- Assignment: Take the data below and extract the lines from the one with "For every named target in this 412×915" to the one with "Browse (505, 2051)", inclusive, exactly as written.

(Stored data entries)
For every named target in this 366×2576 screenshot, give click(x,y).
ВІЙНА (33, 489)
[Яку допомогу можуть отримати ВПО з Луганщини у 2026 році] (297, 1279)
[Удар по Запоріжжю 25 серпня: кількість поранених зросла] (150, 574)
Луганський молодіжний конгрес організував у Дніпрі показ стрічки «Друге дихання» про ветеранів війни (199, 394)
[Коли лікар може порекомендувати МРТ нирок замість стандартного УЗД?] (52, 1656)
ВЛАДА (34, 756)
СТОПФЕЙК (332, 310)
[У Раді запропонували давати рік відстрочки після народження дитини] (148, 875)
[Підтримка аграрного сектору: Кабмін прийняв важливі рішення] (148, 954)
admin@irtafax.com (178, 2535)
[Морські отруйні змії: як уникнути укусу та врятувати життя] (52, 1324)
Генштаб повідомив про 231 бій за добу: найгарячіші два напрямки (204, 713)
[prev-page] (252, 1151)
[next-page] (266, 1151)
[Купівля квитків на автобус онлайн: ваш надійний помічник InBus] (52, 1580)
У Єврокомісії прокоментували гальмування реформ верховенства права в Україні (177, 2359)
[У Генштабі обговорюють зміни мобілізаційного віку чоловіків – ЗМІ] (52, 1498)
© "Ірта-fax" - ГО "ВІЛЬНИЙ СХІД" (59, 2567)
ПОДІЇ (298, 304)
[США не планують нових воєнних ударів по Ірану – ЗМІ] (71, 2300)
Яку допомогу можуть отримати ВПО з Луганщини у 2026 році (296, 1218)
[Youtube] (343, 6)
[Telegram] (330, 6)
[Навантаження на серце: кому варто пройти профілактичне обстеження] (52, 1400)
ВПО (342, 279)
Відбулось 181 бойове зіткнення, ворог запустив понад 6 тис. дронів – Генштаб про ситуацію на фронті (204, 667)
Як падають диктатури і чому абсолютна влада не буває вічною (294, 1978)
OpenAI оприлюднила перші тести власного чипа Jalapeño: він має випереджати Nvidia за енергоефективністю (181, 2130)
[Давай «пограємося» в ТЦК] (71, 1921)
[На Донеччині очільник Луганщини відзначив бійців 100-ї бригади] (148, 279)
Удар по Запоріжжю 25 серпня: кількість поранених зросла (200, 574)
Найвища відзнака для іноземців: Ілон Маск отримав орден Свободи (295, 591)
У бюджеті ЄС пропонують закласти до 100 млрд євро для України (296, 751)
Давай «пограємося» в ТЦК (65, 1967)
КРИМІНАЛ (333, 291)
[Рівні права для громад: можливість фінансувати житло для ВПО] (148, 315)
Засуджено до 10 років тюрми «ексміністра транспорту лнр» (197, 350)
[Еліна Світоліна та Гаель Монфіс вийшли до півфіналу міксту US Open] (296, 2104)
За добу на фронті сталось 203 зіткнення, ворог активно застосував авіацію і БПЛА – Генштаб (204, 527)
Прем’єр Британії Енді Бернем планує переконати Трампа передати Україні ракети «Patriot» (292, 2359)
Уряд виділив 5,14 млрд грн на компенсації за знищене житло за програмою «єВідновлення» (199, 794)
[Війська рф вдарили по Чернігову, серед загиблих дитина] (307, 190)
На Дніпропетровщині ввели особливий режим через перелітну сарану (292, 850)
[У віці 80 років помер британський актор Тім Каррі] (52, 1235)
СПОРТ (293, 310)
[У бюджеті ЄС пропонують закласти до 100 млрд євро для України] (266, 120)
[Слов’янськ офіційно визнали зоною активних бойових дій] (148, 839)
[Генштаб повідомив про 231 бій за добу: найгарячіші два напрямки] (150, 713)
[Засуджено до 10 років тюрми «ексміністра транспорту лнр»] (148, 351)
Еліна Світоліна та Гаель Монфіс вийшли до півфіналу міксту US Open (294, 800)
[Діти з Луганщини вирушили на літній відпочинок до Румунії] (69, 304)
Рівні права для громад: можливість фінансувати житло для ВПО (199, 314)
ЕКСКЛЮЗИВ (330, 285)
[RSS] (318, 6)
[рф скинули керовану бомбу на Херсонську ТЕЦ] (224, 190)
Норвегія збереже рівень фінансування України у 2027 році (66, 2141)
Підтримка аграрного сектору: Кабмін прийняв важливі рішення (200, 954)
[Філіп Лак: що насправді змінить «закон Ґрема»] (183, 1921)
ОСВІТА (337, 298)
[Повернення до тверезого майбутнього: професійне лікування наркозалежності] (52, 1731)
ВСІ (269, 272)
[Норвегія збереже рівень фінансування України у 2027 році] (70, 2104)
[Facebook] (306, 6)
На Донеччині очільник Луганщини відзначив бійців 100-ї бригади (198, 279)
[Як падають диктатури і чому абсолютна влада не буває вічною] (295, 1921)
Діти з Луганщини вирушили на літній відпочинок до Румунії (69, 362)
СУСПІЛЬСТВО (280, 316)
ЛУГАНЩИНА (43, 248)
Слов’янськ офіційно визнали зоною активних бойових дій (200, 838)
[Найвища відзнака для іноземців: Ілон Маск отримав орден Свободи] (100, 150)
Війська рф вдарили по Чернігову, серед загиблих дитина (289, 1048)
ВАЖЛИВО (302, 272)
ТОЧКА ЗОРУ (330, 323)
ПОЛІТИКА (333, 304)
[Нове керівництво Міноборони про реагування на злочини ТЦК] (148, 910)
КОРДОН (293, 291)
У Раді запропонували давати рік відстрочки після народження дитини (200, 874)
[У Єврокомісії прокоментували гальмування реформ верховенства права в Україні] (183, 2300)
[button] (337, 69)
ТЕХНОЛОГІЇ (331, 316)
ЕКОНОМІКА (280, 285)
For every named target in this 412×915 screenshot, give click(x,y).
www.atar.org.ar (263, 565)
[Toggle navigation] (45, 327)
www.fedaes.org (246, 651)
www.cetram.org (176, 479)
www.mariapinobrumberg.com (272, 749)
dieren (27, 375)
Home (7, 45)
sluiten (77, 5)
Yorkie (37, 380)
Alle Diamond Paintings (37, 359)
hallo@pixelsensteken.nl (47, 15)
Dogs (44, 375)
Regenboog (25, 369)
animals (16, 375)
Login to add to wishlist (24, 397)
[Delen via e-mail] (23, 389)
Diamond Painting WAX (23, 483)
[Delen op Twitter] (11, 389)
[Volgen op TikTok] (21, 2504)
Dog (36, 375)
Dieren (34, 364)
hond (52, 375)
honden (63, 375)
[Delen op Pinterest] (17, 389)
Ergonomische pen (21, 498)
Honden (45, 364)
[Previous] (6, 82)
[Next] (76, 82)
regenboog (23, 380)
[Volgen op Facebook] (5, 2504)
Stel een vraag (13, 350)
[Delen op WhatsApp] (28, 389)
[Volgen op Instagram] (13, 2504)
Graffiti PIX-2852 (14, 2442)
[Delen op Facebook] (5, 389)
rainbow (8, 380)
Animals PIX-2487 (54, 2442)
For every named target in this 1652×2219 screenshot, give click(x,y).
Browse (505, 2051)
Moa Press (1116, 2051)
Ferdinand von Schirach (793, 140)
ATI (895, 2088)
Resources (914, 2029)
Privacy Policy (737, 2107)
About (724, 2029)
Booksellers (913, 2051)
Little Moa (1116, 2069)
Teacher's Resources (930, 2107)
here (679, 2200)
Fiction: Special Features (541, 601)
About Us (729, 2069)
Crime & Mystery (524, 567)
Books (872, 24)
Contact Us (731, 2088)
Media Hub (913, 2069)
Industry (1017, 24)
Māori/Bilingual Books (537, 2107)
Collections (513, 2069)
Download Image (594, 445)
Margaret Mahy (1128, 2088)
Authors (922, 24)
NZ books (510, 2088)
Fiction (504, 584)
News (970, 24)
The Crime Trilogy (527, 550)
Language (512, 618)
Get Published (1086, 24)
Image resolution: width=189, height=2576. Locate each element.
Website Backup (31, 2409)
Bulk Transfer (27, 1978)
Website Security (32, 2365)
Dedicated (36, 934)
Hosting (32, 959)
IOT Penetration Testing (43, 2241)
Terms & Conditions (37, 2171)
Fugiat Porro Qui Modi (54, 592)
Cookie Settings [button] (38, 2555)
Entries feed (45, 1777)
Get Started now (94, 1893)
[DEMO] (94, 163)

- Answer box:
For every named target in this 412×915 screenshot, give click(x,y).
www.atar.org.ar (263, 565)
[Toggle navigation] (45, 327)
www.fedaes.org (246, 651)
www.cetram.org (176, 479)
www.mariapinobrumberg.com (272, 749)
dieren (27, 375)
Home (7, 45)
sluiten (77, 5)
Yorkie (37, 380)
Alle Diamond Paintings (37, 359)
hallo@pixelsensteken.nl (47, 15)
Dogs (44, 375)
Regenboog (25, 369)
animals (16, 375)
Login to add to wishlist (24, 397)
[Delen via e-mail] (23, 389)
Diamond Painting WAX (23, 483)
[Delen op Twitter] (11, 389)
[Volgen op TikTok] (21, 2504)
Dog (36, 375)
Dieren (34, 364)
hond (52, 375)
honden (63, 375)
[Delen op Pinterest] (17, 389)
Ergonomische pen (21, 498)
Honden (45, 364)
[Previous] (6, 82)
[Next] (76, 82)
regenboog (23, 380)
[Volgen op Facebook] (5, 2504)
Stel een vraag (13, 350)
[Delen op WhatsApp] (28, 389)
[Volgen op Instagram] (13, 2504)
Graffiti PIX-2852 (14, 2442)
[Delen op Facebook] (5, 389)
rainbow (8, 380)
Animals PIX-2487 (54, 2442)
For every named target in this 1652×2219 screenshot, give click(x,y).
Browse (505, 2051)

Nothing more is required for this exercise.